This Wednesday (10th June), Britain is set to achieve two coal-free months for the first time since the Industrial Revolution, having so far gone without coal-fired generation for 60 consecutive days.
This significant goal will smash the UK’s previous coal-free record, which was set last June – lasting 18 days.
The National Grid has pinned this record-breaking success down to the country’s sunniest spring on record. This unusually balmy weather generated enough solar power to reduce the grid’s percentage of fossil fuel-generated electricity to its lowest level ever recorded.
In fact, during our time away from coal, the UK set another record on 20th April, with its solar farms generating more than 9.6GW of electricity for the first time in history.

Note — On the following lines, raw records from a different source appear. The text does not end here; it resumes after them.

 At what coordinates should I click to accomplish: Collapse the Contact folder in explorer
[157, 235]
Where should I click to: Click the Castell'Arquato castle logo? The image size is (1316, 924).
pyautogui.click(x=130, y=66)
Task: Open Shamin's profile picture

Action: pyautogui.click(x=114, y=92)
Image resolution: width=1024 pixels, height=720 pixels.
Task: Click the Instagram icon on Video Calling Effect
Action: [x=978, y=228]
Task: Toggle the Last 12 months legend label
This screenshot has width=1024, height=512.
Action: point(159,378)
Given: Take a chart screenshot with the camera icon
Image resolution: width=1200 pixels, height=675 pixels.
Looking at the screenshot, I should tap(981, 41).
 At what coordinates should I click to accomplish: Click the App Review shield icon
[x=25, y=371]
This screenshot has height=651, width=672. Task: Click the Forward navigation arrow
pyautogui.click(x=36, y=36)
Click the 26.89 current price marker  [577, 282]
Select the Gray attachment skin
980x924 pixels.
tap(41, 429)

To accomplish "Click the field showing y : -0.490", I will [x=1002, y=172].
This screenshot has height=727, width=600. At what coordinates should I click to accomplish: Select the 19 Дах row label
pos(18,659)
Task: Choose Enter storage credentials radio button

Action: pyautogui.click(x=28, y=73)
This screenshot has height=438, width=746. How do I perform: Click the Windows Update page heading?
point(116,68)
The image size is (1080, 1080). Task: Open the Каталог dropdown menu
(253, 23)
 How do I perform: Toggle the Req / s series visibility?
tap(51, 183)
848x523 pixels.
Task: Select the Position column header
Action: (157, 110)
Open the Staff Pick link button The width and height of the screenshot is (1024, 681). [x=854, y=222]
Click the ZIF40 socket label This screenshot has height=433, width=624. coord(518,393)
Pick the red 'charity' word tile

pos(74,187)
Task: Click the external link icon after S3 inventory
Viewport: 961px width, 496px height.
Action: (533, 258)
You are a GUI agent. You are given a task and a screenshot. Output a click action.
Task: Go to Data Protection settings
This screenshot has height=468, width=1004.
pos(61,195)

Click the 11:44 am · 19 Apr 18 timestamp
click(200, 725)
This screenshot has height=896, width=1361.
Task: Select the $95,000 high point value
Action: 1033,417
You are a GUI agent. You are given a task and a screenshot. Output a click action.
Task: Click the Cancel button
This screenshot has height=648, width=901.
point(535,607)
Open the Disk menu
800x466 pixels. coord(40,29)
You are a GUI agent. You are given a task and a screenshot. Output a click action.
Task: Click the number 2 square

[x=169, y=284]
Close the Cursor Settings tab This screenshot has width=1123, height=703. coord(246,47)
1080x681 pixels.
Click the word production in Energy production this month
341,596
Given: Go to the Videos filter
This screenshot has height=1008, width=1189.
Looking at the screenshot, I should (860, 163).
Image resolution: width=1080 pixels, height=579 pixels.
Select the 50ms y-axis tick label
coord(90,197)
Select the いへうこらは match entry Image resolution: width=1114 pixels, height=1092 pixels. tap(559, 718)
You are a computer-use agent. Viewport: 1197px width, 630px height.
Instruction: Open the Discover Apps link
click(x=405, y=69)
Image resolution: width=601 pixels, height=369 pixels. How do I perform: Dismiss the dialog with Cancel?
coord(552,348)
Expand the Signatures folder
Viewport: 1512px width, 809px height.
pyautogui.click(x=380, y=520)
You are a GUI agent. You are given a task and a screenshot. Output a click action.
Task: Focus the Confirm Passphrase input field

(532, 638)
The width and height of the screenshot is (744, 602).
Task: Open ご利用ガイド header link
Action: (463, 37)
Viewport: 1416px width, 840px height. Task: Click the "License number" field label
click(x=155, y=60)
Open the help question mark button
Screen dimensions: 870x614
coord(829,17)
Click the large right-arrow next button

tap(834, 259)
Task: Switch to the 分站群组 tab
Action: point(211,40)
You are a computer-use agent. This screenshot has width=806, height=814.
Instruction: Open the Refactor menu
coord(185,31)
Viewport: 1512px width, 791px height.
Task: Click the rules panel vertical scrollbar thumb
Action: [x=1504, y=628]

Lockdown measures have also contributed to this reduction in coal consumption – after the UK saw a significant drop in energy demand across the country since March.
Spells of breezy weather during this year’s sunny spring helped wind and solar power collectively make up about 28% of Great Britain’s electricity last month. Gas-fired generation only just took the lead, making up 30% of the energy mix.
Incredibly, electricity generated from fossil fuels is already down 25% this year, in comparison to the first quarter of 2019. Here’s a little insight into which energy sources have been powering the country so far this year:
You may be wondering why this chart doesn’t exactly reflect the success of our coal-free spring. This is down to the closing of Britain’s two oldest coal power stations in March this year. Before shutting down, the power plants burnt through their remaining stockpiles of fuel, pushing up Britain’s coal consumption for the first time since 2012.
But what does this all mean for the future of renewable energy in 2020? Fintan Slye has a keen insight:
“[…] A zero-carbon grid is a stretching target, but it’s crucially important – and milestones like our latest coal-free run show that Great Britain is leading the world in transitioning to net zero.” – Fintan Slye, director of ESO.
So, after an eventful first half of the year – having seen two of the UK’s greenest months on record – perhaps we’re witnessing confirmation that the country might well reach its net-zero goals in the near future.